The best recommendation I can give is the Africa News Cookbook: African Cooking for Western Kitchens. You can find a used copy at http://www.amazon.com/gp/product/014...books&v=glance or get it from the library. It has recipes from all over Africa that are pretty authentic but I can only really speak for the Nigerian recipes (I'm Nigerian) and the Ethiopian ones. A lot of the recipes have been modified because certain ingredients are difficult to find here in the states (like teff for making injera which is part of Ethiopian cuisine or egusi for making a soup which is part of Nigerian cuisine).

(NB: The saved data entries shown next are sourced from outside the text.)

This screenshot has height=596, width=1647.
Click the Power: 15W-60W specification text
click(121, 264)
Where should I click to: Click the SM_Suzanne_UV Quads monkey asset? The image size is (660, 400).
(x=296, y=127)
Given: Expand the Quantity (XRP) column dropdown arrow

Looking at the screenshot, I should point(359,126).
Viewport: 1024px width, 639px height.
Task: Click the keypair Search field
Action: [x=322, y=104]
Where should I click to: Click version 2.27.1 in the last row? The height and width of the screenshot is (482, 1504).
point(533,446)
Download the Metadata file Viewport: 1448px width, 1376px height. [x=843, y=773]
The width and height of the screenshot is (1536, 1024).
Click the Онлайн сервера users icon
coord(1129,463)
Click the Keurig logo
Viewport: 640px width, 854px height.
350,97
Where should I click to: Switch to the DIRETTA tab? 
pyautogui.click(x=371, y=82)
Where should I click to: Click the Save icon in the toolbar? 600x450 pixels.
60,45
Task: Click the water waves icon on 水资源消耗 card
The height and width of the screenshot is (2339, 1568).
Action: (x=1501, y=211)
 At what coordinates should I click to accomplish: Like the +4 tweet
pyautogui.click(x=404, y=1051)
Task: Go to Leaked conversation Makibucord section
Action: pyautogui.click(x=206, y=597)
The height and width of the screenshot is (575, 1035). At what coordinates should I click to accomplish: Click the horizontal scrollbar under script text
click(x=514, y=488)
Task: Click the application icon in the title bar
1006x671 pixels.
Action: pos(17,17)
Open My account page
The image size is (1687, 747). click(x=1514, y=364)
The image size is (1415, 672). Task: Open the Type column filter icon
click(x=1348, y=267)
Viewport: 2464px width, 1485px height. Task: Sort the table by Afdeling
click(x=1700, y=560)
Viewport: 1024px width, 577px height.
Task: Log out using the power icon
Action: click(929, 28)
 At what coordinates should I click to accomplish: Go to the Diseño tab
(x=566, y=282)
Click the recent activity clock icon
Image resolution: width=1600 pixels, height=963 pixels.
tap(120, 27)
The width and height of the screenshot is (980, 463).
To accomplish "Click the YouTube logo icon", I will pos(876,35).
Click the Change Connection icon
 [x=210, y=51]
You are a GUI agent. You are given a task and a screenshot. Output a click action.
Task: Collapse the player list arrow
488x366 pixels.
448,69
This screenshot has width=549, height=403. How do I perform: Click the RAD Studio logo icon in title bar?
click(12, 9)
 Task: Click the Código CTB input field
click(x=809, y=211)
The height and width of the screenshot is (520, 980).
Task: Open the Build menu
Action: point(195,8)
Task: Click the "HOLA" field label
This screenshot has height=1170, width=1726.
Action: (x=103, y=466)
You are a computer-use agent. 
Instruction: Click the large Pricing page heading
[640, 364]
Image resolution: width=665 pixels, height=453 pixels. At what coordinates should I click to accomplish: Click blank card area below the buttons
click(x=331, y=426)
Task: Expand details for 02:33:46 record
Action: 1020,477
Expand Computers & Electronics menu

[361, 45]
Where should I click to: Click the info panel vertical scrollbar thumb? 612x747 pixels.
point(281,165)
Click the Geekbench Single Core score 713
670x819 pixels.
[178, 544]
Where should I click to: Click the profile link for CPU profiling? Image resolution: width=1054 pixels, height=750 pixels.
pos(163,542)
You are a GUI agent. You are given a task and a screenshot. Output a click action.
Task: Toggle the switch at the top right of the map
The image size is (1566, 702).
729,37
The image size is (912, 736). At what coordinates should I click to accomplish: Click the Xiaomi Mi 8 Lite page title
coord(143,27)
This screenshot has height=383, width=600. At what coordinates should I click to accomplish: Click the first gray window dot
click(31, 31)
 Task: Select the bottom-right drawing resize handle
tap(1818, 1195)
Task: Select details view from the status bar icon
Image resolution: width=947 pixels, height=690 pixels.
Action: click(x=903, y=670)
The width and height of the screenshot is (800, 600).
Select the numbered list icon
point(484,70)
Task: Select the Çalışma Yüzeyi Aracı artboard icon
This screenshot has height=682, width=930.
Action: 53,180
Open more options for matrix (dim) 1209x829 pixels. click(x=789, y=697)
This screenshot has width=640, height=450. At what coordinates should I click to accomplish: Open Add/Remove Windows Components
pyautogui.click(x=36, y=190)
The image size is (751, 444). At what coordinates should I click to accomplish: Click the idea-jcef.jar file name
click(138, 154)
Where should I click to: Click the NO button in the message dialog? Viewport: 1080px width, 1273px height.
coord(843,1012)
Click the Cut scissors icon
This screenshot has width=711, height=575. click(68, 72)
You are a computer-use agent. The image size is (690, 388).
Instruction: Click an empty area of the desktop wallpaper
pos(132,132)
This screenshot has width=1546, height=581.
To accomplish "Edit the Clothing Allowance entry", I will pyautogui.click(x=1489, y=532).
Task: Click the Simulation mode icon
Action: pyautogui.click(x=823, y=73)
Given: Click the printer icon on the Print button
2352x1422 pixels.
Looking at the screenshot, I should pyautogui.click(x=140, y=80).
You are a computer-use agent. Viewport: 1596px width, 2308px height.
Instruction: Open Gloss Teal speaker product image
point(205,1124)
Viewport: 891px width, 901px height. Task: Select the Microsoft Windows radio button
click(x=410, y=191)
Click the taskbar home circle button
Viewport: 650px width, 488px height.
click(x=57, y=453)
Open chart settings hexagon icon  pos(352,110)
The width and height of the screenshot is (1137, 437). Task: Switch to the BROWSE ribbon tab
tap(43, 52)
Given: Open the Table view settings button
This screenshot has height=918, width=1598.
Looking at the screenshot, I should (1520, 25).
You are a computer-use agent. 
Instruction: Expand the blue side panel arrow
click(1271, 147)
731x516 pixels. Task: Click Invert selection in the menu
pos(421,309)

However, nowadays, there are more African markets and I think you could find the authentic ingredients. Hope that helps.


----------



## VikingKvinna (Dec 31, 2003)

Did you try Recipe Source ? That's the first place I check for ethnic and international cuisines.

HTH!
~nick


----------



## mommyoftwo (Apr 6, 2004)

There is a great recipe for a squash and peanut soup in the current issue of cooking light mag. I guess that I'm not allowed to post it for copyright reasons but maybe your local library carries it. It looks really yummy.
Might be a problem for a school celebration though since peanuts are such a dangerous allergen.


----------



## Samjm (Mar 12, 2005)

Any particular region of Africa you're interested in? There are huge regional differences.

I'm from South Africa and some of our traditional foods are influenced by a combination of English, Dutch, Indian and Malay.


----------